**What to produce**
Retype only what runs from the line that contains "Task: Open the settings gear icon" through the last line of the listing below, both lines included.

────────

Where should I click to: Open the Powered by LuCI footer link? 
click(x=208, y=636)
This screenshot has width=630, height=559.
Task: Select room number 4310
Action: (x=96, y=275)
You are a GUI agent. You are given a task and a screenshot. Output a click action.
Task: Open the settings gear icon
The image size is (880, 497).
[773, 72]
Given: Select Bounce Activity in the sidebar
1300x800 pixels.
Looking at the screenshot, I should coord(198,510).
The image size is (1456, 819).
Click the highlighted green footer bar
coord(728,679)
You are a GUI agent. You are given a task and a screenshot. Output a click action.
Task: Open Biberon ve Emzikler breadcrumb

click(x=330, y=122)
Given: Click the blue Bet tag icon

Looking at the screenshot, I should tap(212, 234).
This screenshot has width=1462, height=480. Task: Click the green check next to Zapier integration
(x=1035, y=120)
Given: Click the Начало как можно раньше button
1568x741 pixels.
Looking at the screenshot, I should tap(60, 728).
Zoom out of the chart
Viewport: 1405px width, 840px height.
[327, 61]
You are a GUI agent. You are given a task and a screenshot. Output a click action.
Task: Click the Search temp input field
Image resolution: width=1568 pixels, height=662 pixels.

────────

**Reply to the exercise**
Task: Open the settings gear icon
The image size is (880, 497).
[773, 72]
Given: Select Bounce Activity in the sidebar
1300x800 pixels.
Looking at the screenshot, I should coord(198,510).
The image size is (1456, 819).
Click the highlighted green footer bar
coord(728,679)
You are a GUI agent. You are given a task and a screenshot. Output a click action.
Task: Open Biberon ve Emzikler breadcrumb

click(x=330, y=122)
Given: Click the blue Bet tag icon

Looking at the screenshot, I should tap(212, 234).
This screenshot has width=1462, height=480. Task: Click the green check next to Zapier integration
(x=1035, y=120)
Given: Click the Начало как можно раньше button
1568x741 pixels.
Looking at the screenshot, I should tap(60, 728).
Zoom out of the chart
Viewport: 1405px width, 840px height.
[327, 61]
You are a GUI agent. You are given a task and a screenshot. Output a click action.
Task: Click the Search temp input field
Image resolution: width=1568 pixels, height=662 pixels.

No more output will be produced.